START Information given
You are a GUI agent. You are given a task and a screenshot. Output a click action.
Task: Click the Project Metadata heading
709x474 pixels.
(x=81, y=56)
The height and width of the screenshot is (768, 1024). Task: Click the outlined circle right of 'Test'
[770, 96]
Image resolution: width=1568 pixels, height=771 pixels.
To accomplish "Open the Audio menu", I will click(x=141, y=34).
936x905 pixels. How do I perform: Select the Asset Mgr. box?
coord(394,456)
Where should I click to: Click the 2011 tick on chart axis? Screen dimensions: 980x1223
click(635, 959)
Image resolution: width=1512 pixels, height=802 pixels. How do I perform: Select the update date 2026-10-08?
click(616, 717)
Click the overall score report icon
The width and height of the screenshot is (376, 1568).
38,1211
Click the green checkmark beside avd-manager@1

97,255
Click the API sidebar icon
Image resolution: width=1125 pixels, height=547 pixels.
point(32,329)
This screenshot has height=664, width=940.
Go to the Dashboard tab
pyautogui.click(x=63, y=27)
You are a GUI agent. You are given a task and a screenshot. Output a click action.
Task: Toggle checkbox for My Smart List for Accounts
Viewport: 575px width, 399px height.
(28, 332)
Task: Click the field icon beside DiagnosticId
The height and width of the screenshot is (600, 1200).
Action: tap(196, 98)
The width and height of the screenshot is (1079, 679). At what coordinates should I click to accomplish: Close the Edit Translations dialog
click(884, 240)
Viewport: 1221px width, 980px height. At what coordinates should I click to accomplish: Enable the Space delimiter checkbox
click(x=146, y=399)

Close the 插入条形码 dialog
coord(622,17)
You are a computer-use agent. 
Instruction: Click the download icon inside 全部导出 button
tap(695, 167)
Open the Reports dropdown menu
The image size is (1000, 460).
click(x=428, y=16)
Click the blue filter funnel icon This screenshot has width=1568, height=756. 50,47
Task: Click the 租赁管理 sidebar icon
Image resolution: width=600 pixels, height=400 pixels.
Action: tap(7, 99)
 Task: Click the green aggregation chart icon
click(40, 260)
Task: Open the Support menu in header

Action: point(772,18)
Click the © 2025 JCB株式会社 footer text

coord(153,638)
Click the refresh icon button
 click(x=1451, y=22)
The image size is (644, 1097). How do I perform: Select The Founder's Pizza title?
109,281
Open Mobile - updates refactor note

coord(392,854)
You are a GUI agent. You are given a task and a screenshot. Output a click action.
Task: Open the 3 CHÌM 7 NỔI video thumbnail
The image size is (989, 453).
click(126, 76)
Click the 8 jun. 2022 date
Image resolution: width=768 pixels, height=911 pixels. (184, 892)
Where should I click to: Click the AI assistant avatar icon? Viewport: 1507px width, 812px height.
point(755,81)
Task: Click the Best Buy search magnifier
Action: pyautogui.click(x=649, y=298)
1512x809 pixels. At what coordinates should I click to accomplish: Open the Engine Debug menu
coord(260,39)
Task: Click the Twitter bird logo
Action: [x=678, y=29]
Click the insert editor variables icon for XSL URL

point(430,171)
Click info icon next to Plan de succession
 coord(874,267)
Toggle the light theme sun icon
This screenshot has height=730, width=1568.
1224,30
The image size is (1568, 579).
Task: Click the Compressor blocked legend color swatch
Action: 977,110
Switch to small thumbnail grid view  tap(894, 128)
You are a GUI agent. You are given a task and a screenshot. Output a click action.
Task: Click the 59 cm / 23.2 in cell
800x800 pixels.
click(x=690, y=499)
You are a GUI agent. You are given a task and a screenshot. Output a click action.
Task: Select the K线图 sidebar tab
END Information given
Brief
Tell me how many lines of the data hold the word "thumbnail", giving only the number.

Response to this exercise
2